Defendants also suggest that plaintiff's demand is improper because plaintiff itself has contested the City's claims against the bond in the State Litigation. But this argument too is clearly without merit. Plaintiff has a right to defend itself in litigation, and plaintiff does not forfeit its rights under the Indemnity Agreement by contesting the validity of claims against its bond. See Travelers Cas. & Sur. Co. of Am. v. W.P. Rowland Constructors Corp., 2013 WL 2285204, at *4 (D. Ariz. May 22, 2013) (concluding that "a defense of litigation under a full reservation of rights" does not affect surety's contractual right to specific performance of a collateral security provision).
Finally, the Court is not persuaded by defendants' suggestion that the amount of plaintiff's reserve is too high compared to its realistic risk of loss. Under the Yacht Harbor Bond, plaintiff bound itself as surety in the sum of $754,000.
The Court finds, based on uncontested facts, that plaintiff is entitled to specific performance as requested in Count II of its complaint. The Court will enter partial summary judgment in favor of plaintiff.
Having addressed plaintiff's motion for partial summary judgment, the Court turns to plaintiff's motion to separate the trial and stay certain proceedings. Plaintiff asks the Court to separate trial on the issues of liability, losses already incurred, and collateral security from trial on the issue of future losses and attorneys' fees.

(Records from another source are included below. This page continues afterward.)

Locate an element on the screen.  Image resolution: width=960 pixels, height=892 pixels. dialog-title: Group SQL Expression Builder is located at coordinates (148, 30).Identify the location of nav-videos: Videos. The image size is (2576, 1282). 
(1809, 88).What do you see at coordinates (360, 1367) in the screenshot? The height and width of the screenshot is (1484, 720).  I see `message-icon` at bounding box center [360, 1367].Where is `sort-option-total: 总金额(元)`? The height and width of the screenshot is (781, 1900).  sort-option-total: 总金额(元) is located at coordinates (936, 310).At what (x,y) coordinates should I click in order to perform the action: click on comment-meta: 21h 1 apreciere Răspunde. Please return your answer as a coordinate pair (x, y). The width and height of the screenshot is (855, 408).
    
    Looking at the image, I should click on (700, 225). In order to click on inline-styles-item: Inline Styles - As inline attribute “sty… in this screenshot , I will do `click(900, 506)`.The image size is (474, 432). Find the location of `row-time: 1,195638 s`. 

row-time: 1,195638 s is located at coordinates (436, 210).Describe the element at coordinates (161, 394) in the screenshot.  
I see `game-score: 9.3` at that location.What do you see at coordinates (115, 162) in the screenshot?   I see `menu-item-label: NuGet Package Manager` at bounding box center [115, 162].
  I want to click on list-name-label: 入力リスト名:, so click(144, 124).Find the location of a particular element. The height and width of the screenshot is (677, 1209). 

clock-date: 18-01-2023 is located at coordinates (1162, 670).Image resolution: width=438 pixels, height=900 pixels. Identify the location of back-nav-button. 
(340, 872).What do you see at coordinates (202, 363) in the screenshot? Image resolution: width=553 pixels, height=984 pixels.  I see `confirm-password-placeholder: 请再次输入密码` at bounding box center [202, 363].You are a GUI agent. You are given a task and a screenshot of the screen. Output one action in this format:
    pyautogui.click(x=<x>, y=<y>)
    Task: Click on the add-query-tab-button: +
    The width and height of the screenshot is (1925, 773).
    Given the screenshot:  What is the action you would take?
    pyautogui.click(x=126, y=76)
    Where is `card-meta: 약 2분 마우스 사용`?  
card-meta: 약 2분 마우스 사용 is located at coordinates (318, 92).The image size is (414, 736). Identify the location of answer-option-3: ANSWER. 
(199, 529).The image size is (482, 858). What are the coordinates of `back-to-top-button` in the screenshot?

Before the Court can determine the propriety of the stay, a threshold issue must be addressed. The Court notes that under Iowa law an action for indemnity does not accrue until "the indemnitee's legal liability becomes fixed or certain as in the entry of a judgment or a settlement." Evjen v. Brooks, 372 N.W.2d 494, 496 (Iowa 1985) (citing Vermeer v. Sneller, 190 N.W.2d 389, 392 (Iowa 1971). Thus, a party cannot enforce its rights under an agreement to indemnify until or unless it suffers some "actual loss or damage." Becker v. Cent. States Health & Life Co. of Omaha, 431 N.W.2d 354, 357 (Iowa 1988) overruled on other grounds by Johnston Equip. Corp. of Iowa v. Indus. Indem., 489 N.W.2d 13 (Iowa 1992); see also Kaydon Acquisition Corp. v. Custum Mfg., Inc., 301 F.Supp.2d 945, 960 (N.D. Iowa) (interpreting the "actual loss" requirement to mean not simply the accrual of liabilities but the actual payment of a claim for which the payor is entitled to indemnification from another). In light of these principles, the Court questions the viability of plaintiff's stated claim for indemnification for "future attorneys' fees, expenses, and costs incurred."
For the foregoing reasons, the Court GRANTS plaintiff's motion for partial summary judgment on its claims for: (1) contractual indemnification in the amount of $10,000.00, the amount that plaintiff paid to settle the claim by Industrial; and (2) specific performance of the collateral security provision of the Indemnity Agreement. The Court ORDERS defendants to deposit with plaintiff cash or collateral in the amount of the reserve established by plaintiff's, $300,000.00, within ten days from the date of this order.
The Court further ORDERS plaintiff to show cause by September 10, 2015 why its claim for indemnification for future losses and expenses should not be dismissed as premature under Iowa law, rather than stayed. Defendants may respond by September 15, 2015.